▶ KUTIPAN DOKUMEN
WANHEARTNEWS.COM - Polisi Israel memukul para pelayat dalam pemakaman wartawan Al Jazeera Shireen Abu Aqla, yang kematiannya menimbulkan kemarahan di Tepi Barat.
Peti mati hampir terjatuh saat polisi, dengan menggunakan pentungan menyerang massa yang berkumpul.
Polisi Israel mengatakan mereka bertindak setelah dilempari batu oleh massa.
Polisi menembakkan gas air mata dan peluru karet ke arah massa yang mengibarkan bendera Palestina. Mereka dituduh mengganggu ketertiban umum dengan melempar batu dan meneriakkan slogan-slogan nasionalistik.
Shireen yang bekerja untuk Al Jazeera ditembak mati Rabu (11/05) ketika meliput penggerebekan Israel di kota Jenin. Pembunuhan itu menimbulkan kecaman luas, dengan Israel dan Palestina saling menyalahkan.
Otorita Palestina dan Al Jazeera menyatakan Shireen ditembak mati oleh pasukan Israel, sementara Israel mengatakan tidak bisa memastikan apa yang terjadi dan bahwa wartawati ditembak oleh warga Palestina.
Laporan Israel juga menyebutkan kemungkinan "beberapa peluru" ditembak oleh seorang tentara ke "arah teroris yang melepaskan tembakan ke kendaraannya".
Palestina menolak permintaan Israel untuk melakukan penyelidikan bersama dengan mengatakan mereka tidak percaya Israel. Kedua belah pihak melakukan penyelidikan masing-masing.
Ia mengatakan fokusnya adalah peluru yang menembaknya, yang ditemukan dalam otopsi namun dilaporkan adalah jenis yang digunakan baik oleh tentara Israel dan Palestina.

▶ CATATAN DITAMPILKAN

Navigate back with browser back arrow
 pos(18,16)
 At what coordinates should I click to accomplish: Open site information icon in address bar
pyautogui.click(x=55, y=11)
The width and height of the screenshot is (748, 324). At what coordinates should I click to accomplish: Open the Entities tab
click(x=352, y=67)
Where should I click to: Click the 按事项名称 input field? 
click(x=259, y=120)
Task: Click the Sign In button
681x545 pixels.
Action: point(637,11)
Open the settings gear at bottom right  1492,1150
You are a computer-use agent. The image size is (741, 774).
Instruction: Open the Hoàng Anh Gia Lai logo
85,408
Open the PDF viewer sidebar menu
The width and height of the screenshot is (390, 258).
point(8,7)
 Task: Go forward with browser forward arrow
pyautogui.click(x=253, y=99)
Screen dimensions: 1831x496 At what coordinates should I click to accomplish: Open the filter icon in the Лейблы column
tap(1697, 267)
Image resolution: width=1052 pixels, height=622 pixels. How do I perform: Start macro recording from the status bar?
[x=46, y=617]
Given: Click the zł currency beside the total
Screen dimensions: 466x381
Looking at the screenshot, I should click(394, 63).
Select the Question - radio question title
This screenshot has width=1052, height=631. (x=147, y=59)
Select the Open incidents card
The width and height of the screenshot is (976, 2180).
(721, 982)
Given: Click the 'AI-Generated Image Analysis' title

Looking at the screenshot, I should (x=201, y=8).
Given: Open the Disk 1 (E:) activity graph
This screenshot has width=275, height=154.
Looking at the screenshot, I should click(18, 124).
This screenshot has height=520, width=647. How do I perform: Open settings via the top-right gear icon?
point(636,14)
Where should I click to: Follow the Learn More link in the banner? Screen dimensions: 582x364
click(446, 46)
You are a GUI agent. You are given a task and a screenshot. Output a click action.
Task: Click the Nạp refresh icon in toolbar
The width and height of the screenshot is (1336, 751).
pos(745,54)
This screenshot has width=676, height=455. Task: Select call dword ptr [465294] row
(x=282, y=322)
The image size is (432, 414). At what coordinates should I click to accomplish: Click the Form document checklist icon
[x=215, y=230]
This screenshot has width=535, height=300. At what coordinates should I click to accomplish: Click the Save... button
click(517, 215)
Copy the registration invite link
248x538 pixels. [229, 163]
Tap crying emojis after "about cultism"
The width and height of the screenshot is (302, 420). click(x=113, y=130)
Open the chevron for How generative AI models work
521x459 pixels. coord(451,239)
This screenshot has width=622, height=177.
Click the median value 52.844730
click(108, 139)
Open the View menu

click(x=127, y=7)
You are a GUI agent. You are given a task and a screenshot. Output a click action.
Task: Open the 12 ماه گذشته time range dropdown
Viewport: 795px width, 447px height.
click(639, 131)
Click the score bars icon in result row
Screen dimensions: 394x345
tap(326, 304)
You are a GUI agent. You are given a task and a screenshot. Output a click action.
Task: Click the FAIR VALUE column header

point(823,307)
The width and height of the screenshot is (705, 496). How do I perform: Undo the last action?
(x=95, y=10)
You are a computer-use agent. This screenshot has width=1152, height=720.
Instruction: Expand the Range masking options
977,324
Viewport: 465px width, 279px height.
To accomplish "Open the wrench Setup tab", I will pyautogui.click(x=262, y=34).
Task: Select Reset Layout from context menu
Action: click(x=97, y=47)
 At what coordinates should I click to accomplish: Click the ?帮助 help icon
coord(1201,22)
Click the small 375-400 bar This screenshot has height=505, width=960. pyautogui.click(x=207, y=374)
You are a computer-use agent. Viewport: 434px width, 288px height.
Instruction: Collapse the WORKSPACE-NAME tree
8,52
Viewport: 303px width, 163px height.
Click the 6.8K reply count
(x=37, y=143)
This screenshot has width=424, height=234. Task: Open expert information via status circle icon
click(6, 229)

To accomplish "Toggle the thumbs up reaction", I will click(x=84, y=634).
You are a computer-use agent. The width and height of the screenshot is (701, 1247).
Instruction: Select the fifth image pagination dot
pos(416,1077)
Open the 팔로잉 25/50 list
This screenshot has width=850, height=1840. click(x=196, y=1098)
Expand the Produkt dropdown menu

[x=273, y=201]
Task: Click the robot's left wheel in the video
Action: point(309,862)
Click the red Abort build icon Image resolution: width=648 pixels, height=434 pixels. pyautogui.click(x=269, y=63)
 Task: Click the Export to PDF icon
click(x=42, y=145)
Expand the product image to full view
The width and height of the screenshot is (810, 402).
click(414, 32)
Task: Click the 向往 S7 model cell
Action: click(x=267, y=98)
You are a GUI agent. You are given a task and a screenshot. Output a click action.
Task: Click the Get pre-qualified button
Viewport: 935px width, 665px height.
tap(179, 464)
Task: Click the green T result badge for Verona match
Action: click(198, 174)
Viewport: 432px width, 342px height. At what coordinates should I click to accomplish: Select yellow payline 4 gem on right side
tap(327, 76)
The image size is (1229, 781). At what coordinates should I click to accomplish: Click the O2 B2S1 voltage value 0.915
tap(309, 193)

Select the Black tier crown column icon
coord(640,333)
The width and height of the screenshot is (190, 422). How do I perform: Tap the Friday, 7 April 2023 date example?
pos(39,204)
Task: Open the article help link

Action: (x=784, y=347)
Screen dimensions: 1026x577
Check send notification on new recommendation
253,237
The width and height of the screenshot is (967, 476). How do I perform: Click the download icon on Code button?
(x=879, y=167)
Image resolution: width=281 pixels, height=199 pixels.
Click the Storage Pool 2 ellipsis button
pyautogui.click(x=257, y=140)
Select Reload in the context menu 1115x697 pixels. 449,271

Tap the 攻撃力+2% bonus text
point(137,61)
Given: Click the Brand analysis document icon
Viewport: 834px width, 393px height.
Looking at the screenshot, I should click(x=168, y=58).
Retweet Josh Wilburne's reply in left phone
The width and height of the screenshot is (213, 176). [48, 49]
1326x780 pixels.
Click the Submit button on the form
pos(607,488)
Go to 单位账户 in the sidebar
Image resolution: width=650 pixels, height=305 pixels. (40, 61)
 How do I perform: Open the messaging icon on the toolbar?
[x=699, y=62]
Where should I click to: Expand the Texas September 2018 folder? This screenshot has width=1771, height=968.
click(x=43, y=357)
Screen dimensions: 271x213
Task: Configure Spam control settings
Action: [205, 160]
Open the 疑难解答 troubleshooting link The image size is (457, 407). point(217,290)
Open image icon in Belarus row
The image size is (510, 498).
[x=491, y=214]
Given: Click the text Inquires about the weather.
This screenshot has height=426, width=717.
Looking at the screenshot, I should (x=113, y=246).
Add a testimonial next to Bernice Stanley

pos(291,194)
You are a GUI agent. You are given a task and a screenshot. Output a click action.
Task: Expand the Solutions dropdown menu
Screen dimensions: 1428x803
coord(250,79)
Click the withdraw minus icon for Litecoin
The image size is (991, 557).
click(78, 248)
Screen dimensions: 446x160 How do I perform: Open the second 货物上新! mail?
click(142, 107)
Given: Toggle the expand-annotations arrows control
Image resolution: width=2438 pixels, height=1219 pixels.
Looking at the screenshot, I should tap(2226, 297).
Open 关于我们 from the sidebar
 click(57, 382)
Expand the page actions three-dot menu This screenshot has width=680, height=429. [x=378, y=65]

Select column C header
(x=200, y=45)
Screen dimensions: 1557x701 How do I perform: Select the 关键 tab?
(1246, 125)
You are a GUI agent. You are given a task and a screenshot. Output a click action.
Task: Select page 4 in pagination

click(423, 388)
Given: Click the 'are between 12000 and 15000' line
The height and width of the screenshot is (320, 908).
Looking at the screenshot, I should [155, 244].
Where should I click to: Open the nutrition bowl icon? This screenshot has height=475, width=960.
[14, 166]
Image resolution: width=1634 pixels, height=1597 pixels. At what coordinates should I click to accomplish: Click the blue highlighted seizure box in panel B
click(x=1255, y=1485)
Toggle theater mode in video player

▶ DAFTAR TUGAS
1 – Tuliskan kembali bagian berita tentang pemakaman Shireen Abu Aqla di antara "Laporan Israel juga" dan "melakukan penyelidikan masing-masing.", termasuk kedua bagian itu.
2 – Menurut berita tentang pemakaman Shireen Abu Aqla, di kota mana Shireen ditembak mati?
3 – Lanjutkan berita tentang pemakaman Shireen Abu Aqla mulai setelah kalimat terakhir yang ditampilkan.
Catatan ini diambil dari sumber yang berbeda.

▶ JAWABAN TUGAS
1 –
Laporan Israel juga menyebutkan kemungkinan "beberapa peluru" ditembak oleh seorang tentara ke "arah teroris yang melepaskan tembakan ke kendaraannya".
Palestina menolak permintaan Israel untuk melakukan penyelidikan bersama dengan mengatakan mereka tidak percaya Israel. Kedua belah pihak melakukan penyelidikan masing-masing.

2 – Shireen ditembak mati di kota Jenin.

3 –
Pemakaman diselenggarakan sementara pasukan Israel melanjutkan serangan di daerah yang diduduki di Tepi Barat, Jenin, tempat wartawan berdarah Palestina-Amerika itu ditembak pekan ini.
Kementerian Kesehatan Palestina mengatakan penggerebekan pasukan Israel ini melukai setidaknya 11 orang.
Militer Israel mengatakan mereka melakukan "operasi kontra terorisme" di luar Jenin.
Kematian Shireen yang meliput Palestina dan Timur Tengah dalam dua dekade ini diperkirakan akan semakin menyulut ketegangan.
Juru bicara Israel mengatakan ratusan petugas keamanan dikerahkan untuk pemakaman ini.
Presiden Palestina Mahmoud Abbas mengatakan pihaknya akan membawa kasus pembunuhan Shireen Abu Aqla ke Mahkamah Pidana Internasional (ICC).
Shireen Abu Aqla tewas ditembak saat meliput serangan Israel di kawasan pendudukan Tepi Barat.
Dalam pidato menjelang pemakaman, Presiden Abbas menggambarkan Shireen Abu Aqla sebagai "suhada dunia yang bebas" yang "mengorbankan nyawanya" untuk membela kepentingan Palestina.
"Kami menganggap otorita pendudukan Israel bertanggung jawab atas pembunuhannya dan tidak akan bisa menutup-nutupi fakta dengan kejahatan ini," kata Presiden Abbas pada Kamis (12/05).
Ditambahkan bahwa Otorita Palestina menolak tawaran Israel untuk melakukan penyelidikan bersama "karena kami tidak mempercayai mereka" dan kasus ini selanjutnya akan diajukan ke Mahkamah Pidana Internasional.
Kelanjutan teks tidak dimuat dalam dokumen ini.